Exercise prompt: Can you locate every line below that contains the string "Task", matching case exactly? Copy each of those lines in full.

Information shown:
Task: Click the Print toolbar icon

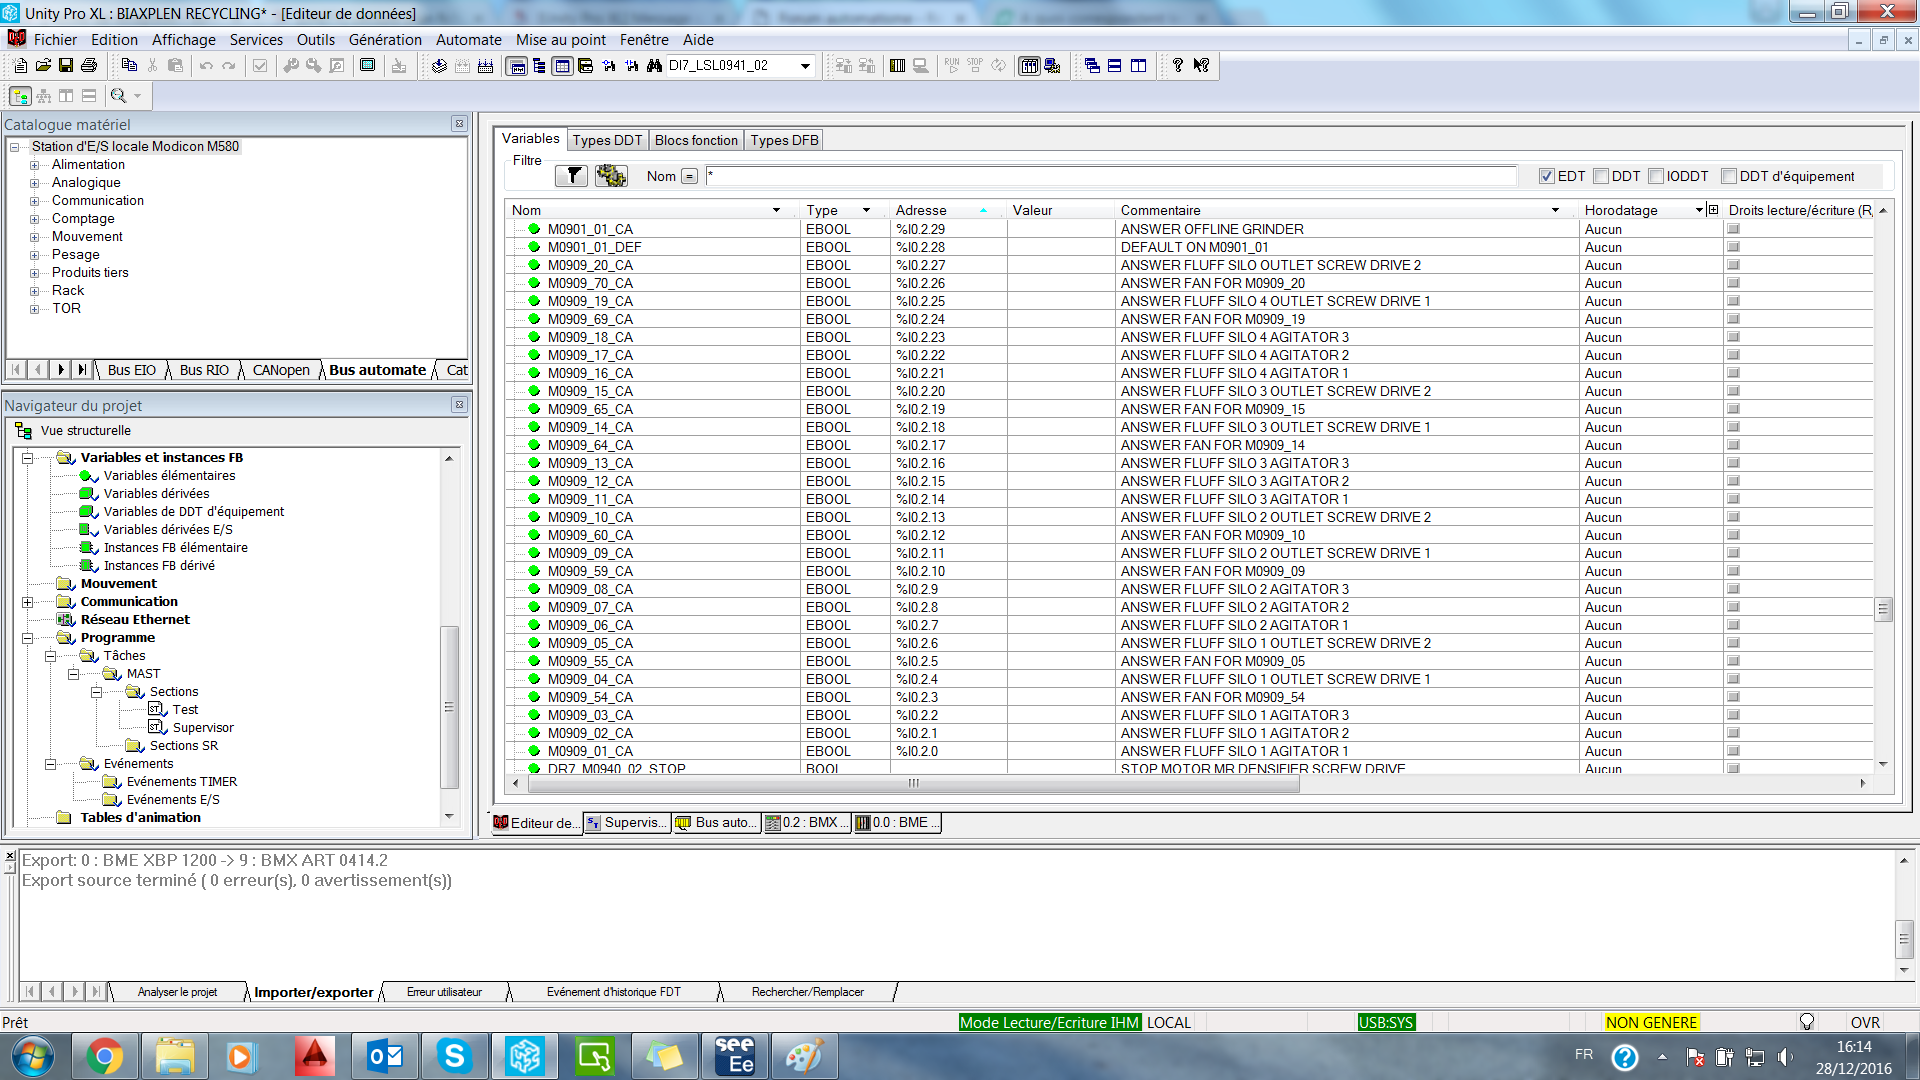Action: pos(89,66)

...

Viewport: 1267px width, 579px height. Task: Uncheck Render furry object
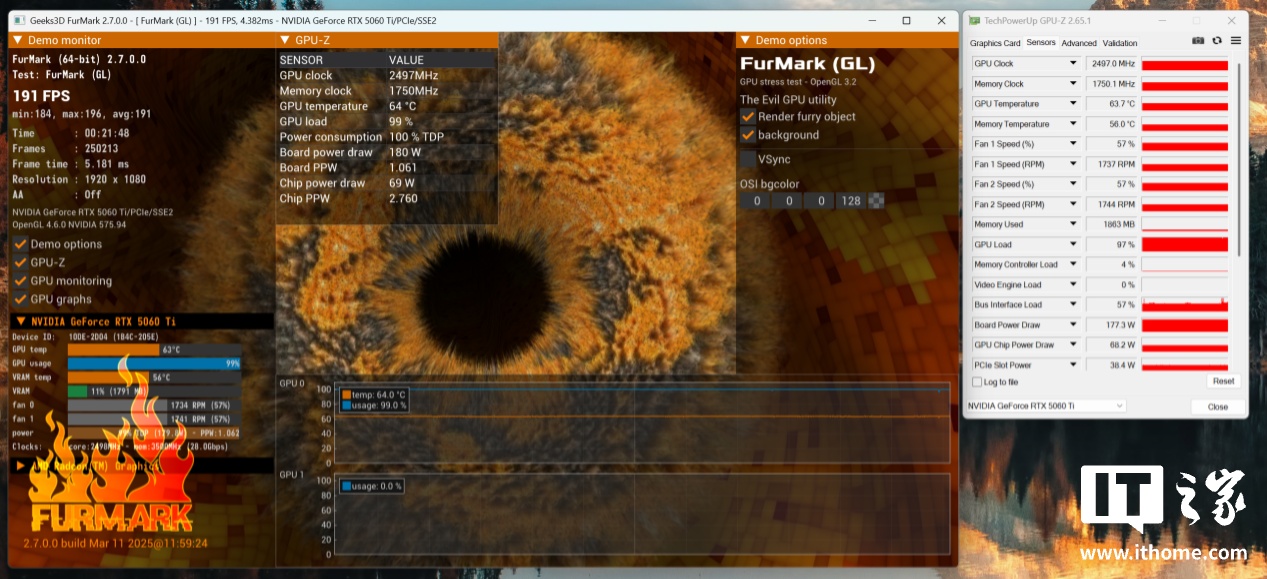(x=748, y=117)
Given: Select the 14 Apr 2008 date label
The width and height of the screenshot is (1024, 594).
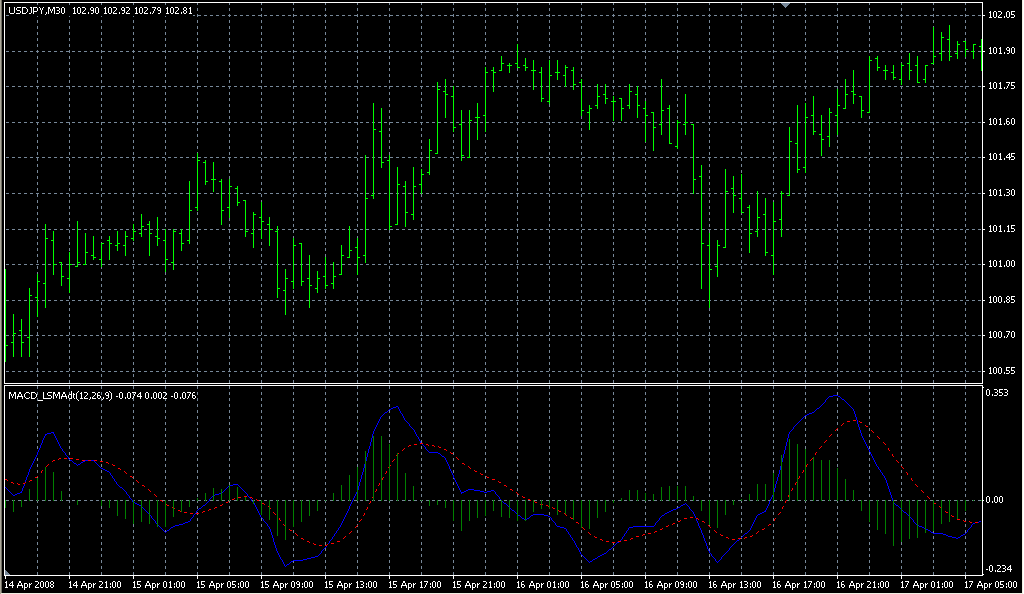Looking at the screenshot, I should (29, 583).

Finished exercise:
Task: Click the Print toolbar icon
Viewport: 1267px width, 579px height. Task: Uncheck Render furry object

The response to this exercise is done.